PeopleSoft first started using BEA Tuxedo (as it was then) in PeopleTools 6 to remote call Cobol processes in the Financials product.  The Application Server was introduced in PeopleTools 7.  PSAPPSRV had recycling from the first release.  Legend has it that the engineers at Tuxedo where horrified when they heard that PeopleSoft had introduced recycling to resolve problems created by dynamic memory allocation and deallocation by the Panel Processesor (now known as the component Processor).

Tuxedo servers are supposed to be robust, long lived and not require to be regularly restarted.  Hence the server restart functionality in Tuxedo is only designed to be invoked in the rare occasions when a server process crashes.  Server processes are started by the Restart Server (restartsrv), and only one process can be started concurrently.

The minimum of 2 applies to the following servers because they can both recycle and be configured to spawn additional instances on demand PSAPPSRV, PSANALYTICSRV, PSSAMSRV, PSQCKSRV, PSQRYSRV, PSPUBHND, PSSUBHND, PSBRKHND.  In the delivered configuration file for the developer domain, recycling is disabled for several servers by setting the recycle count to zero.  However, the message is produced by ubbgen irrespective of the value of recycle count.

The message handler servers can be set to have just a single instance, without producing any warning.  They only consume messages from the dispatcher processes so their temporary disapearance will not cause user errors.

What Happens When The Only Server Recycles?
Tuxedo server processes consume service requests placed on queues.  When a server starts up, it advertises its services on the Bulletin Board.  Tuxedo processes that submit requests (mostly the JSH processes, but also the message dispatcher processes, the Process Scheduler) look up on the Bulletin Board where a service is advertised and place it on the appropriate queue.

When a server process performs an orderly shutdown (as it does during a recycle) it removes the adverts for its services (the command is unadvertise).  If a process crashes the Bulletin Board Liason process (BBL) detects the crash and cleans the Bullentin Board.
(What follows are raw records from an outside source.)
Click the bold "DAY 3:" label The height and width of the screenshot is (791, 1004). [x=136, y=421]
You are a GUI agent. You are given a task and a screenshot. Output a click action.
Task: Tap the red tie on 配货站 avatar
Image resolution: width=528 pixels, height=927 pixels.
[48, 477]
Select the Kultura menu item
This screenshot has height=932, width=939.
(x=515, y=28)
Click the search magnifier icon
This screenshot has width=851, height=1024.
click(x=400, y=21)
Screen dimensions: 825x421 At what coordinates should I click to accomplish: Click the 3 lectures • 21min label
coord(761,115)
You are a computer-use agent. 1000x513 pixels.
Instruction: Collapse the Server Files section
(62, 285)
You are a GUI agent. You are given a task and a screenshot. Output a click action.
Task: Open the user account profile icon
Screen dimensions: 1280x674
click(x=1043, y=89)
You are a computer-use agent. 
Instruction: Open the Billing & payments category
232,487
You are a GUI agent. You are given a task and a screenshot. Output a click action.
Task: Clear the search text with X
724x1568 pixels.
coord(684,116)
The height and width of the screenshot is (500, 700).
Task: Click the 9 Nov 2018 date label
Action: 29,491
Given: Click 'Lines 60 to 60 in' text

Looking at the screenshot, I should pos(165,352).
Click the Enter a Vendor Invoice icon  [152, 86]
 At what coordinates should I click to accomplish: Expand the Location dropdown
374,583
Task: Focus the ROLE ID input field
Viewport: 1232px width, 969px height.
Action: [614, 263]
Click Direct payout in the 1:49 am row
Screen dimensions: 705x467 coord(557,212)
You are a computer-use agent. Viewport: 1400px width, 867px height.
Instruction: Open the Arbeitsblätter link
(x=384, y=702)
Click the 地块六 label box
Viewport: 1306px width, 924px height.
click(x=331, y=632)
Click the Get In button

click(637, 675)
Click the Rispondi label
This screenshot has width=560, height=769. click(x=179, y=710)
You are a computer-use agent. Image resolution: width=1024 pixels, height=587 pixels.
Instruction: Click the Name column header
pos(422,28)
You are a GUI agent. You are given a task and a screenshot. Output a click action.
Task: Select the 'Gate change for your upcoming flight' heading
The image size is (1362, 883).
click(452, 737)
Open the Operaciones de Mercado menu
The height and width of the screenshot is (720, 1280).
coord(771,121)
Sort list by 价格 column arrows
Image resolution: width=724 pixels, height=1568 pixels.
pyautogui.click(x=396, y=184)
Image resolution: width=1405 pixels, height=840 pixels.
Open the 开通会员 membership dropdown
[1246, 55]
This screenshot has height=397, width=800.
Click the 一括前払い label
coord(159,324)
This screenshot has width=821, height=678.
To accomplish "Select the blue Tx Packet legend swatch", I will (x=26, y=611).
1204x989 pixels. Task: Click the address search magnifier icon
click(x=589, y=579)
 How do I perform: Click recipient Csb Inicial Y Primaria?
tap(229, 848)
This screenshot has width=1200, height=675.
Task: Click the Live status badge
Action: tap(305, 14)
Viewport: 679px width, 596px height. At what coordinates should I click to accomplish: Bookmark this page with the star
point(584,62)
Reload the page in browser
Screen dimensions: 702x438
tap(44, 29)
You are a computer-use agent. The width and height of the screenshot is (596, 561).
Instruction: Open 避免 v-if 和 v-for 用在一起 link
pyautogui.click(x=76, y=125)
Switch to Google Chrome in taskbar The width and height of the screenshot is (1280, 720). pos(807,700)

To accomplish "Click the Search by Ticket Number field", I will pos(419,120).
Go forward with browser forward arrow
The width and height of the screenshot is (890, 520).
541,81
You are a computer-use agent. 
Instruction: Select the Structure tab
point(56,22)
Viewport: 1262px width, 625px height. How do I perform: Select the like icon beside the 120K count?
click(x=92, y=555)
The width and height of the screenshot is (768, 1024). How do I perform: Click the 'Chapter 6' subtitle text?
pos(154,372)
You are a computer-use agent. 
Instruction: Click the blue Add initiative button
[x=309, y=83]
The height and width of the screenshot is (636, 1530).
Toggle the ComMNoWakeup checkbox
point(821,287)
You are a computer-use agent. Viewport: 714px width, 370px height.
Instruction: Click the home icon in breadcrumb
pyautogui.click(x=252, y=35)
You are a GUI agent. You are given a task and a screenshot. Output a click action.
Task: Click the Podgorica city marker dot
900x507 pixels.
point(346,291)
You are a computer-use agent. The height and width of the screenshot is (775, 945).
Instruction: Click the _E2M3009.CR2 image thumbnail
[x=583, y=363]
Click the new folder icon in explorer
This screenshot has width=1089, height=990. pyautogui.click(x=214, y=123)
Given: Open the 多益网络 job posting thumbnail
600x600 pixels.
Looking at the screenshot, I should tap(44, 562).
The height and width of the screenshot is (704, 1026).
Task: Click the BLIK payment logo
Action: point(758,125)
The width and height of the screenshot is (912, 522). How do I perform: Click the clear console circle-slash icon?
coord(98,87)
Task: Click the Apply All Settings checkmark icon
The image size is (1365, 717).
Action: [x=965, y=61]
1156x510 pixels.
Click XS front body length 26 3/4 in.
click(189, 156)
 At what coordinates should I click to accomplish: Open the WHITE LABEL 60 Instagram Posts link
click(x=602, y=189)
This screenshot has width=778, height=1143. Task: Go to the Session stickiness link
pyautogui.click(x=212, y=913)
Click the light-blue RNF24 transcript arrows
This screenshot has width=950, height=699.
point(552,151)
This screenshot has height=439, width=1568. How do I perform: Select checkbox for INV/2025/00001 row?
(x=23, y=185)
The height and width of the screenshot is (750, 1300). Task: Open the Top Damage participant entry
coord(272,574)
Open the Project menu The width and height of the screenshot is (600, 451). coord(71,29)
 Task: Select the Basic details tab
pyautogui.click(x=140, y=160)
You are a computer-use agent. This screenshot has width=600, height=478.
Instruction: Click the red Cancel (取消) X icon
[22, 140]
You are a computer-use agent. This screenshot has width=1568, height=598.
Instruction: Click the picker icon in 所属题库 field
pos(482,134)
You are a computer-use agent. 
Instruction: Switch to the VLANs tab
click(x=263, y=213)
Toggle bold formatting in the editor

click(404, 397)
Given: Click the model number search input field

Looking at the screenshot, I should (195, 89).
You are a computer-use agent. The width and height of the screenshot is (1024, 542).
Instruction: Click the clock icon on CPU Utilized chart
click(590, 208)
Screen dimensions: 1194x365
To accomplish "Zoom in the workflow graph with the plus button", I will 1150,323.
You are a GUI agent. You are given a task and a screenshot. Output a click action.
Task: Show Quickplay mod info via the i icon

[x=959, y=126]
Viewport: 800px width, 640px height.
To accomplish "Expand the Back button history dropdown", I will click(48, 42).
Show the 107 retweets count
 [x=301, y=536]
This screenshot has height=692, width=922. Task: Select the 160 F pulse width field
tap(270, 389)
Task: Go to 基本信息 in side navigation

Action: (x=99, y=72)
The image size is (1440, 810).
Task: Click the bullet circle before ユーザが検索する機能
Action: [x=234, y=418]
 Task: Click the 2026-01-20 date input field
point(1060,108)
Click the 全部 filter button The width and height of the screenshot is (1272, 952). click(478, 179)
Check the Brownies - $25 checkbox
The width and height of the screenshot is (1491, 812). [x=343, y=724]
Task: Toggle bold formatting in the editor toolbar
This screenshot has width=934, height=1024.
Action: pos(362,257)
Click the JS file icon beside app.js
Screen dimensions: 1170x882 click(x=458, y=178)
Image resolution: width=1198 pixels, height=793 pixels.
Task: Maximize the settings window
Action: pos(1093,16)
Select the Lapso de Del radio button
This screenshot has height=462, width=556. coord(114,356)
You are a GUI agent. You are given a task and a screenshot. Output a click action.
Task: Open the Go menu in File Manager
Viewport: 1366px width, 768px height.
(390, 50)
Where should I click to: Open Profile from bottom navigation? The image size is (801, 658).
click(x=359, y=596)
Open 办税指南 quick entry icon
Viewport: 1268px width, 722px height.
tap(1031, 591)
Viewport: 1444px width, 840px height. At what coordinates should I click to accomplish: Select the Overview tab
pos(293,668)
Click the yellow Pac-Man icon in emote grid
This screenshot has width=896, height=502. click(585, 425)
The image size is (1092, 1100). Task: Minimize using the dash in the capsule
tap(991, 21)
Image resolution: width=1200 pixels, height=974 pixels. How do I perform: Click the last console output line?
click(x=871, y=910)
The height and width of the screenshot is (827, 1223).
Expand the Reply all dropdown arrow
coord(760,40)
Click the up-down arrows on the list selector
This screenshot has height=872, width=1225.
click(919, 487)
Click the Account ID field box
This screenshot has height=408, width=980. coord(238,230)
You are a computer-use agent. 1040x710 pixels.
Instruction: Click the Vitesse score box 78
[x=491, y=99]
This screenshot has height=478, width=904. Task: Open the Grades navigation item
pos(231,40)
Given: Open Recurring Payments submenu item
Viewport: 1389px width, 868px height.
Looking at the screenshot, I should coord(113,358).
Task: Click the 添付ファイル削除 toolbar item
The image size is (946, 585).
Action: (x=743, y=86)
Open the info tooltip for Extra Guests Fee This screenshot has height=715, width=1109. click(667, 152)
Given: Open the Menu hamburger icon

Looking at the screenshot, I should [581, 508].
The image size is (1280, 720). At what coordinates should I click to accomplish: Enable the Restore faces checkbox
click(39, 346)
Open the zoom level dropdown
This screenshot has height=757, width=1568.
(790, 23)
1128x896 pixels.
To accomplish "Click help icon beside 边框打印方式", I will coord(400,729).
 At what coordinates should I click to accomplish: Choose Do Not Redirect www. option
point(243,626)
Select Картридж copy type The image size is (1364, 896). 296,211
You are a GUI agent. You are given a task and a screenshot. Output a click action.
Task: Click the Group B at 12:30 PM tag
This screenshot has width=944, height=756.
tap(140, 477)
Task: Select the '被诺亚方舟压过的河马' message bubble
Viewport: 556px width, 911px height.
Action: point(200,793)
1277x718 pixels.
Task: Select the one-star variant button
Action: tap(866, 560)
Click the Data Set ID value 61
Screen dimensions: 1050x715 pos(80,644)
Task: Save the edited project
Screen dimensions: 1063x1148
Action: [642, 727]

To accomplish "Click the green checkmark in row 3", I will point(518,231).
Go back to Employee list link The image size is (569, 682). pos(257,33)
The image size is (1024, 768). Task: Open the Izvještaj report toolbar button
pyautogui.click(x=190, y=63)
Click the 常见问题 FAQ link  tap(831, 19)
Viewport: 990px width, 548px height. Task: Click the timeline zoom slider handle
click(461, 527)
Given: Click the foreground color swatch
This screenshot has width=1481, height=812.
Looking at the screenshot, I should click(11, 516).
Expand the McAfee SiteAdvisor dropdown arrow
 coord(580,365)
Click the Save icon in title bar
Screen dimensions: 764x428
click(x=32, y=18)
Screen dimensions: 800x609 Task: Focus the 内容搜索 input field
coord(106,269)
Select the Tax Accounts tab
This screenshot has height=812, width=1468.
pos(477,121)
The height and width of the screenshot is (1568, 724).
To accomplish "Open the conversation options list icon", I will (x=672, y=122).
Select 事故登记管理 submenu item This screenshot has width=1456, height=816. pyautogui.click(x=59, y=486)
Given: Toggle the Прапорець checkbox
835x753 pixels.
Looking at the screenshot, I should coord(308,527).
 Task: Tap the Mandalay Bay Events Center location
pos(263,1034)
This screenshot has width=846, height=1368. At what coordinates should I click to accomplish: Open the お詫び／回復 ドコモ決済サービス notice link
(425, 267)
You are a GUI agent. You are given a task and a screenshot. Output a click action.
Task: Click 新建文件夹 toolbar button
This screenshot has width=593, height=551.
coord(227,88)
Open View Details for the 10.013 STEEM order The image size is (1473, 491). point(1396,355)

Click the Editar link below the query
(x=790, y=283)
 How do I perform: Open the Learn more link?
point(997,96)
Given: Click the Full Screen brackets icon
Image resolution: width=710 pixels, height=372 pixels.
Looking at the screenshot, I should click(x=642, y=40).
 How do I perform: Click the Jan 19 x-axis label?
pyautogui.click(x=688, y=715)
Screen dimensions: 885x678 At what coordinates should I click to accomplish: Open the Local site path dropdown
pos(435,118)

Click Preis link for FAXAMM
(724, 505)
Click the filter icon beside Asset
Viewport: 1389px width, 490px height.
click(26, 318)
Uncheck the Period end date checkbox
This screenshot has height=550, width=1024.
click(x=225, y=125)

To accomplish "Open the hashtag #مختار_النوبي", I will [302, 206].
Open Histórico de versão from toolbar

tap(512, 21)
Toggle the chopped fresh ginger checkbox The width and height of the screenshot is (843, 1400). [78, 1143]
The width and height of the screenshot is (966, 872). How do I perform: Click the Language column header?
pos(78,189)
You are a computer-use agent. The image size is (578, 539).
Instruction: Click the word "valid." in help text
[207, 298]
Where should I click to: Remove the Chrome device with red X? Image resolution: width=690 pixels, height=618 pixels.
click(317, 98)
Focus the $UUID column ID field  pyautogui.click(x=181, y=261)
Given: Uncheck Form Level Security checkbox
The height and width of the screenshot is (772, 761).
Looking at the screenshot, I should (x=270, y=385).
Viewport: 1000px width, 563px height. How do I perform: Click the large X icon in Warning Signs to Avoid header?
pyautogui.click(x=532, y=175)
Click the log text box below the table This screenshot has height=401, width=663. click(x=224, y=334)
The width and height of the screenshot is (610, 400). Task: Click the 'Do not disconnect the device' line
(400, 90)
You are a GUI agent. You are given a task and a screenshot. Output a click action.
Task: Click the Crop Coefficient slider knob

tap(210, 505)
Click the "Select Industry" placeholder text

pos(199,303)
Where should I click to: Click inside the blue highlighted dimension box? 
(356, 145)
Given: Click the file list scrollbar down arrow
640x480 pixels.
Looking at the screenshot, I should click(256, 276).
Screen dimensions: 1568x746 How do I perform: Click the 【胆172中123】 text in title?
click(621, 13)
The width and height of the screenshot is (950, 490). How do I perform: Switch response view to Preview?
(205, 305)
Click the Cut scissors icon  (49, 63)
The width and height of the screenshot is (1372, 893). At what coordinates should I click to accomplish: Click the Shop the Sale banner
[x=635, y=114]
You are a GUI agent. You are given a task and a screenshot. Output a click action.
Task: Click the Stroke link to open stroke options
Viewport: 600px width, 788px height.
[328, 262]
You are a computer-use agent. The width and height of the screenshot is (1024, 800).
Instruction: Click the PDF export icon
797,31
When all services advertised on a queue have been unadvertised, the queue is also removed from the Bulletin Board.  If the process submitting the service request cannot find any server advertising a service it generates an error.  
074001.GO-FASTER-6!JSH.3124.5736.-2: JOLT_CAT:1043: "ERROR: tpacall() call failed, tperrno = 6"
This is why the minimum is 2.  If you recycled the only server process, it is possible for someone to produce this error (see also Minimum Number of Application Server Processes).

Should I set the minimum higher than 2?
The number of services handled by different server processes on the same queue is usually uneven because the service is handled by the first free server.  Therefore it is rare for the processes will reach the recycle count simultaneously, but it can still happen.  Even in a quiet system that doesn't have sufficient activity to justify 3 PSAPPSRVs, I prefer to set the minimum number of servers to at least 3. 

Debugger
NB: If the debugger process is enabled then PSADMIN will force the minimum and maximum number of PSAPPSRV processes to at least 2.  ubbgen will actually update psappsrv.cfg.
Warning:  PSAPPSRV Min Instances too small, setting to 2 for debugger.

Friday, November 23, 2012

PeopleTools 8.52 Application Engine sets MODULE and ACTION

I have written and spoken often about the huge importance of instrumentation in an application. PeopleSoft introduced internal instrumentation to PeopleTools 8.44 for its own Performance Monitor that works on any platform. Since PeopleTools 7.53, when running on an Oracle database, PeopleTools also calls the Oracle supplied package dbms_application_info package to set the module and action for the session. The values set were not particularly useful, so I wrote a PL/SQL package (psftapi) and trigger to set the module and action attributes when a process started.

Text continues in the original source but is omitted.